Rize’nin Çayeli ilçesinde bulunan Senoz Vadisi, sahip olduğu doğal güzellikler ve bitki örtüsüyle Türkiye’nin cennet köşelerinden biri olarak biliniyor. Ancak son yıllarda organik tarım ve arıcılıkla adından söz ettirten Senoz Vadisi’nde yaşayanların başı HES’ler ve taş ocaklarıyla dertte. Karadeniz Sahil Yolu için vadide açılan taş ocaklarının açtığı yaralar kapanmadan bu kez de sayıları 12’yi bulan HES projeleri Senoz’un eşsiz ekosistemini tehdit etmeye başladı. Bu HES projelerinden biri de İyon Enerji Üretimi Sanayi ve Ticaret A.Ş. tarafından Senoz’da yapılmak istenen Kayalar  HES Projesi.

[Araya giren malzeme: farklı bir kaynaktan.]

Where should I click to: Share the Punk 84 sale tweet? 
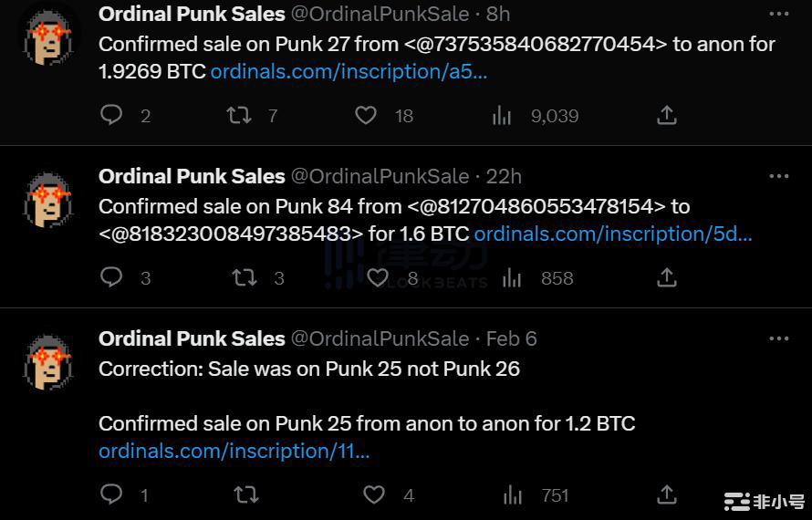[x=667, y=277]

7 YILDIR BİTMEYEN HUKUK SAVAŞI

Sanko Holding’e bağlı olan İyon Enerji A.Ş, 2007 yılında Çevre ve Şehircilik Bakanlığı’ndan aldığı ‘ÇED Gerekli Değildir’  izniyle  inşaat çalışmalarına başladı. Köylülerin açtığı davanın ardından mahkeme çevresel etkinin göz ardı edildiğine hükmederek 2009 yılında projeyi iptal etti. Rize İdare Mahkemesi’nin iptal kararını temyize götüren Çevre ve Şehircilik Bakanlığı’nın bu talebi Danıştay tarafından reddedildi. Danıştay, yerel mahkemeyi haklı bularak vadideki diğer projelerle birlikte bütüncül değerlendirme yapılması gerektiğine vurgu yaptı.

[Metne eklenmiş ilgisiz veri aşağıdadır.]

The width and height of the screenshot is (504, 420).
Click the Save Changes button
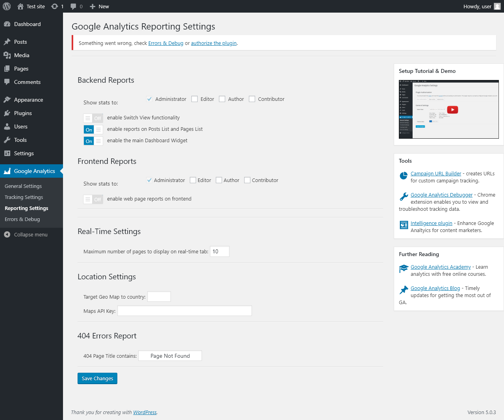tap(97, 378)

İPTAL EDİLEN HES’E BAKANLIK YENİDEN ONAY VERDİ

Ancak Senoz halkının HES’lere karşı verdiği hukuk savaşı bununla bitmedi. Danıştay 14. Dairesi’nin yerel mahkemenin iptal kararını onamasına rağmen HES şirketi yeni bir ÇED süreci başlatarak Çevre ve Şehircilik Bakanlığı’na başvurdu. ‘ÇED Nihai’ aşamasına gelen projeye geçtiğimiz yıl 159 köylü yazılı olarak itirazda bulundu. Ancak buna rağmen Çevre ve Şehircilik Bakanlığı 4 Mart 2014 tarihinde yaptığı duyuruyla Kayalar HES Projesi için ‘ÇED Olumlu’ kararı verildiğini bildirdi.

MAHKEME YÜRÜTMEYİ DURDURDU

Bu hukuk dışı girişimi de yargıya taşıyan yöre halkını bir kez daha haklı bulan Rize İdare Mahkemesi, hukuka aykırı bulduğu ÇED Olumlu Kararı’nın yürütmesini durdurdu. Mahkeme kararında itiraz yolunun da kapalı olduğuna hükmedildi. Senoz halkı ise projenin tamamen iptalini bekliyor.

“SENOZ’UN GELECEĞİ KURUTULMUŞ DERELER OLAMAZ”

Projeye karşı yıllardır hukuk mücadelesi yürüten ve davacılar içerisinde yer alan TEMA Vakfı Çayeli Temsilcisi Ahmet Ali Kork, Senoz halkının yaşam kaynağı suyunu ve yeşilini koruyarak, topraklarını kimyasal gübre ve ilaçlardan arındırdığının altını çizdi. Yöre halkının tamamen kendi çabalarıyla vadilerini organikleştirerek kendi geleceklerini kurmaya çalıştığını belirterten Kork, “Senoz’un geleceğinde kurutulmuş dereler, taş ocakları olamaz” diye konuştu.

‘BİZ DAVA AÇMAKTAN, MAHKEMELER DUR DEMEKTEN YORULDU’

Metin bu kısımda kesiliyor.